This autobiographical statement was provided by John Auer in April 2011 when he was asked to share his story and journey as one of the persons honored as a “Leading Voice” by the Center for Lesbian & Gay Studies in Religion and Ministry at the Pacific School of Religion in April 2001.
I am 67 years old. Julie and I retired two years ago after nearly 40 years’ of my preaching in local UM churches – Chicago, Fresno, San Rafael, Reno. I wondered, in the sense of be-wonderment, at my selection as “Leading Voice,” but the company was much too glorious and compelling to refuse!
Material facts of my origins come to mean more to me through the years. As with many stops on the Underground Railroad, and with the internationalist perspective of Oberlin College, Oberlin, Ohio, where I was born, grew into a small but mixed-racial community. I remember from childhood both a Black woman cleaning regularly in our home, and a Black man playing faculty volleyball with my father.

_Information provided_:
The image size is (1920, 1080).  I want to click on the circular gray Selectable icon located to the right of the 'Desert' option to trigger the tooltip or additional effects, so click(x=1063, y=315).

_Work to do_:
a. According to John Auer's autobiographical statement, in which town was he born?
b. Pick up John Auer's autobiographical statement after its final sentence and keep writing it.

_Responses to the tasks_:
a. Oberlin, Ohio.

b.
When we took our kids to see Oberlin 20-some years ago, we all were stunned by the raw power of a metal sculpture of train tracks bursting forth from the earth. We were proud to pass on to our kids that Oberlin was both the first racially-integrated and the first coeducational college in the country. The college continues to be known for a creative, rebellious, life-loving, truth-seeking spirit embodied in arts, culture, and public life. Still sounds good to us! Plus it was founded by the Congregational Church!
I was born into World War II and shuffled for the duration between my parents and grandparents -- St. Charles, IL, where my parents “bridged” the ethnic European and economic “sides” of the Fox River! My father had to try enlisting in the Navy three times before his once-broken, forever-shortened arm could be overlooked. In many ways both my parents’ lives were marked by staunch determination to serve.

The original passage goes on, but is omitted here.